僕と小宮さんは時おり吉野さんの職場をたずね、実験データについての意見を聞いた。吉野さんは親切に指導してくれただけでなく、あとで電話をかけてきて、自分の意見を補足するようなこともあった。吉野さんは自分の仕事で忙しかったはずだが、いつでも気さくな態度で相談に応じてくれた。
僕には月曜日の会議が疎ましいものになった。野田課長はいらだちを隠さず、きつい言葉で課員を責めた。野田課長のそのような姿に、僕は疑問をいだきはじめた。
僕の課の四つのグループは、いずれも困難な技術上の課題をかかえていた。困難な課題だからこそ開発に意義があるはずだが、そのような開発が予定通りに進むとはかぎらない。試作の遅れにいらだつ野田課長の姿とその言動に、僕は憎しみすら覚えるようになった。
実験室で小宮さんとふたりきりになったとき、僕は野田課長に対する不満をぶちまけた。
僕の言葉に同意した小宮さんは、「野田さんは猛烈社員流のやり方から抜け出せないんだよ」と言った。
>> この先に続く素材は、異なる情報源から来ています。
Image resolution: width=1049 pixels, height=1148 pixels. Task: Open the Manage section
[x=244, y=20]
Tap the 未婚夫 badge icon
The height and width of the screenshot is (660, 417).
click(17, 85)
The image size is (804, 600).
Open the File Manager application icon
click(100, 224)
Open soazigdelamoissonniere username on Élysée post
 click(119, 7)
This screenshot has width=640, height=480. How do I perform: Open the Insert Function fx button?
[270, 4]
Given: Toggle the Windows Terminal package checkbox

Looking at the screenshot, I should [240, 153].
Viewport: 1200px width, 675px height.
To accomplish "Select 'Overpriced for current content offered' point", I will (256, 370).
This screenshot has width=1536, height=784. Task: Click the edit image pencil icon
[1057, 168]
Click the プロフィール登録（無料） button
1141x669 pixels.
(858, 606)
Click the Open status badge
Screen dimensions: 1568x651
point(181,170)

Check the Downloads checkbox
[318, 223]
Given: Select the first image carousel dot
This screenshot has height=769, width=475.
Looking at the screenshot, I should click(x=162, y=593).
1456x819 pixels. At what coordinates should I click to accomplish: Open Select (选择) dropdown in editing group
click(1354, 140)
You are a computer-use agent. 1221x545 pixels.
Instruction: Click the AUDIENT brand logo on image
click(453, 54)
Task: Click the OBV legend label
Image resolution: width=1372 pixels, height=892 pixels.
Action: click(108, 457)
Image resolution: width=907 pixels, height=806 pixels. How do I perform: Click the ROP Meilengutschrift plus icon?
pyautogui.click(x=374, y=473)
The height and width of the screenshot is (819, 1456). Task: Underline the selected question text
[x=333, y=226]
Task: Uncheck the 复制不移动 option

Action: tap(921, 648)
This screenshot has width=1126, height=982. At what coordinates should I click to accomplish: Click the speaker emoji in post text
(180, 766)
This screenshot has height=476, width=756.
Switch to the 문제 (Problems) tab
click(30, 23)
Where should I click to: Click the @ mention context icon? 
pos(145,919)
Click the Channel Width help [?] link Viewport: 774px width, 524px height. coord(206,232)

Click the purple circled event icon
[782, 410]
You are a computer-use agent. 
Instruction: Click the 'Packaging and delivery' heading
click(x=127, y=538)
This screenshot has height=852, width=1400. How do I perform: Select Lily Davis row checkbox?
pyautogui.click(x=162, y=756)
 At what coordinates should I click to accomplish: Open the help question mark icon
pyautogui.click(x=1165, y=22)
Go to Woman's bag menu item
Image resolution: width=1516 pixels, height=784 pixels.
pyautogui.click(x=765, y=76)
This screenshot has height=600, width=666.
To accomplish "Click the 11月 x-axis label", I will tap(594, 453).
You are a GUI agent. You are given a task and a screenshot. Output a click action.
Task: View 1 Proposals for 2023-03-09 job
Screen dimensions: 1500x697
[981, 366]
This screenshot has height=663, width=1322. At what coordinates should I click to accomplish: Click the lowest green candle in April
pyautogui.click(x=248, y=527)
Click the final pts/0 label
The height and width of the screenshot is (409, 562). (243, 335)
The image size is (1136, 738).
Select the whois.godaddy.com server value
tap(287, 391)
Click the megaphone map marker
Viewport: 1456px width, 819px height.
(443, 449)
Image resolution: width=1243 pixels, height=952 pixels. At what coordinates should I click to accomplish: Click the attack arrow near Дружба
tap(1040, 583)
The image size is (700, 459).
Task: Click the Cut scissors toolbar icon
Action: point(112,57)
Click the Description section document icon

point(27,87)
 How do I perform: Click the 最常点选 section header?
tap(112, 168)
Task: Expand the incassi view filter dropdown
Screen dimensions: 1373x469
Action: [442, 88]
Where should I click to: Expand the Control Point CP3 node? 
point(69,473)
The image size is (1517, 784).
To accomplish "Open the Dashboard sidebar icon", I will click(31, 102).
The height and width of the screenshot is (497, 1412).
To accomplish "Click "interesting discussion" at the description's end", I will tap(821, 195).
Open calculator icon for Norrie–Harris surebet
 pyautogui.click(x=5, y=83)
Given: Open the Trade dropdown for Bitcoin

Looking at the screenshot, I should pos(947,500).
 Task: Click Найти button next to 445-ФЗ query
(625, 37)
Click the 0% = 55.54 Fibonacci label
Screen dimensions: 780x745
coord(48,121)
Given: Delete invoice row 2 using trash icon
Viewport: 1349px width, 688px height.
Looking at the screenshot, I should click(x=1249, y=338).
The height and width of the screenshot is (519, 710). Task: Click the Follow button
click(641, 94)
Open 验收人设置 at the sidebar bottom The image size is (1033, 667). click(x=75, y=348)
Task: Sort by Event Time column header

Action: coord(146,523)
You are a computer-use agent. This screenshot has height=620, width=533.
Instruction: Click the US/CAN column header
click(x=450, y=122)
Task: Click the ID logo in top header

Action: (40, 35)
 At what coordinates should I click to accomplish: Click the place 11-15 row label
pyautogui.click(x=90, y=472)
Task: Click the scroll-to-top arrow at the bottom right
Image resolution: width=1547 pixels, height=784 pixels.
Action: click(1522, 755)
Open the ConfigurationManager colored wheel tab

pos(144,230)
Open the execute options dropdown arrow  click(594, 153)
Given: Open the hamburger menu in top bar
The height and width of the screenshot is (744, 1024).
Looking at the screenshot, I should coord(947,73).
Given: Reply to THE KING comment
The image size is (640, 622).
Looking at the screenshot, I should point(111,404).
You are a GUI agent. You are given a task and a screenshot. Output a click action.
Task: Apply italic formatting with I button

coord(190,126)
「こんなにがんばってるんだから、僕たちだって猛烈社員じゃないかな」
「もちろん、おれたちだって随分がんばってるさ。だけどな」と小宮さんが言った。「目標に向かってがんばるのと、野田さんみたいに無理な計画を立てて、それを達成するためにがんばるのとは違うはずだろ。ああいうのを猛烈社員型って言うんじゃないのかな」
「猛烈に働いて、たくさん作ってどんどん売って、それで日本は豊かになったわけですよね。だけど、日本人の生活というのはそれ程でもないんでしょ。外国とくらべて住宅が狭すぎるし、通勤には時間がかかりすぎるし。新聞や週刊誌にはそんなことが載ってますよね。日本の誰なんだろう、豊かになったのは」
「会社だろ、もちろん。あのグラウンドを見ろ。土地を買ってあんなに広くしたじゃないか。だけどさ、一番得をしているのはアメリカ人じゃないのかな。誰かが言ってたぜ、日本人はアメリカ人の豊かな生活のために、汗水たらして働く奴隷みたいなもんだって」
そんな記事か論説を読んだことがある、と小宮さんは言った。企業は互いに競争し、良い製品を少しでもやすく作ろうと努力する。その競争にまき込まれた日本人が汗を流して作った製品を、アメリカやヨーロッパでは豊かな生活のために使っている。それにひきかえ、日本人は努力したほどには報われていない。勤勉に働くことは日本人の美徳であるにしろ、それが自分たちに還元されていないのであれば、それは奴隷の労働に似たものである。小宮さんによれば、日本人奴隷論というのはそのようなものであるらしかった。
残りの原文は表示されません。